= STORED ROWS =
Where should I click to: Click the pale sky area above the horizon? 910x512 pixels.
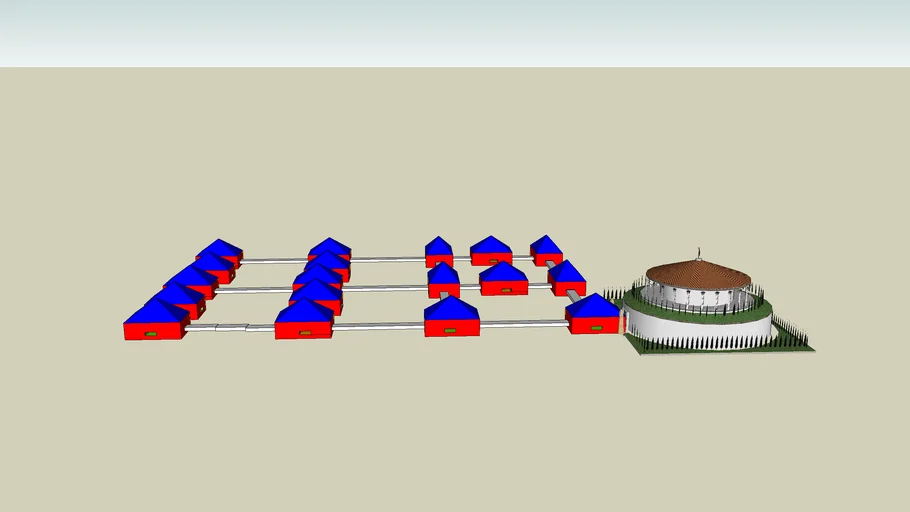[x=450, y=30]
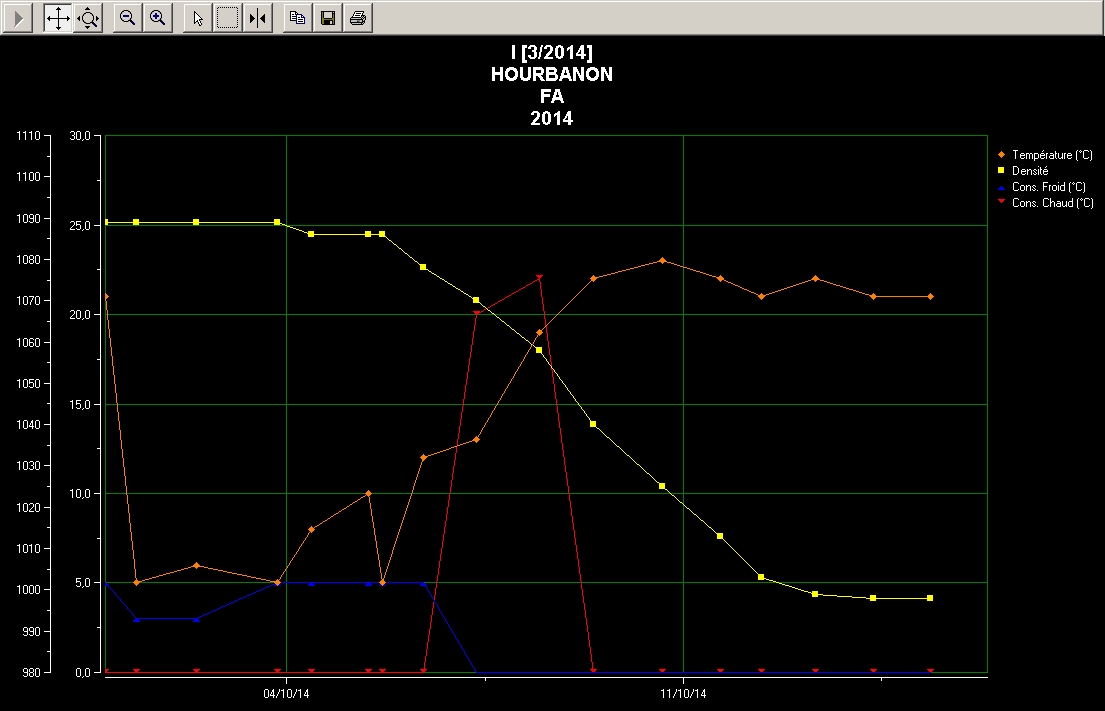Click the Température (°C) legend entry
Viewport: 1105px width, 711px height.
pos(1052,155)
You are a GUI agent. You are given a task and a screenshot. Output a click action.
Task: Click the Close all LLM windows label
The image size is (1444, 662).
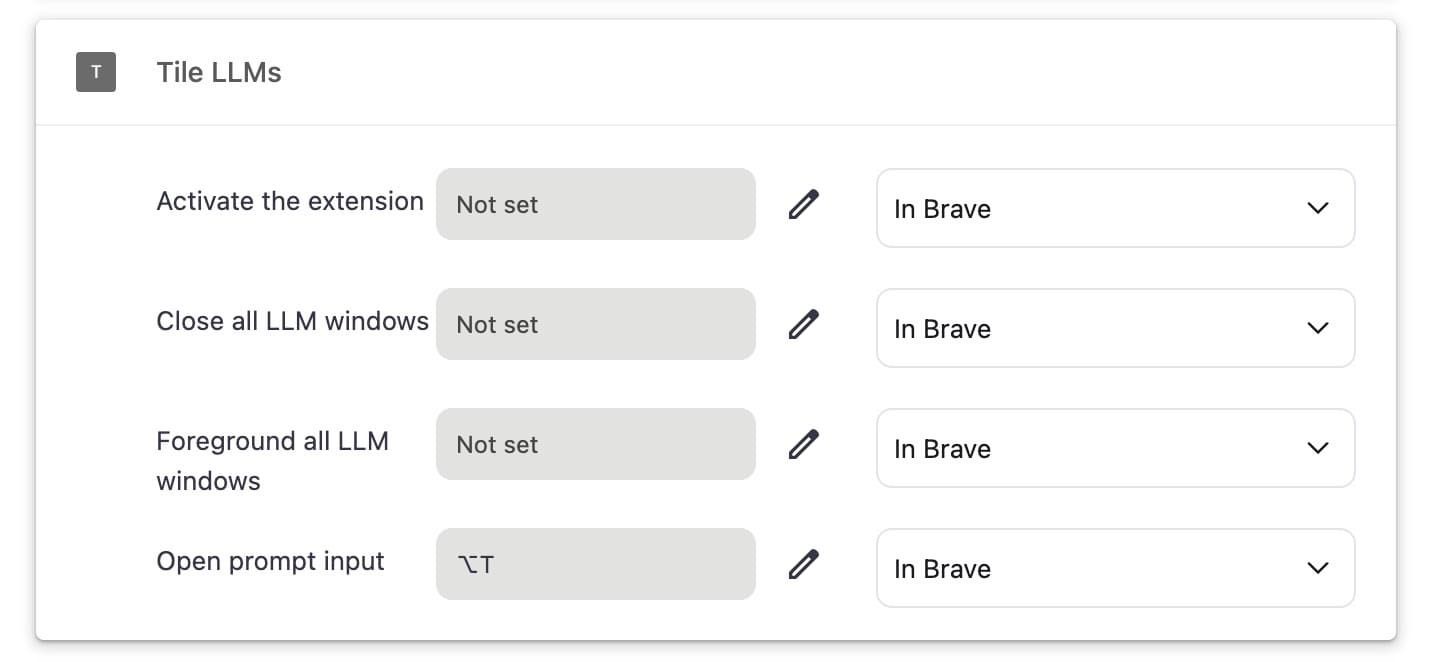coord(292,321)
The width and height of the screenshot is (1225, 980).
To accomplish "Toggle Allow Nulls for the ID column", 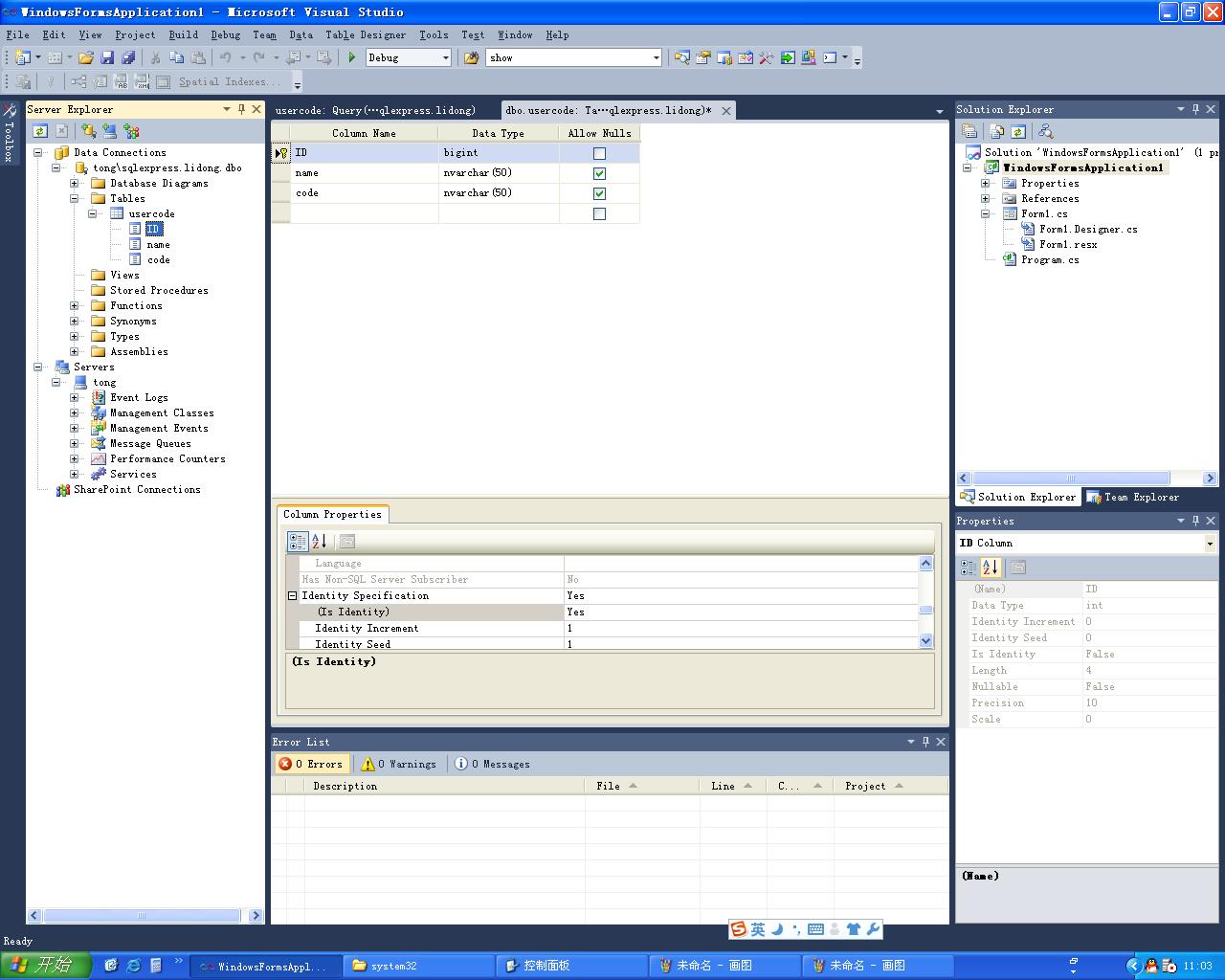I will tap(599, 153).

= WRITTEN EXERCISE =
Which lines in the rows above contain the word "height"? Copy each of them.

= RESPONSE TO THIS EXERCISE =
Viewport: 1105px width, 711px height.
The width and height of the screenshot is (1225, 980).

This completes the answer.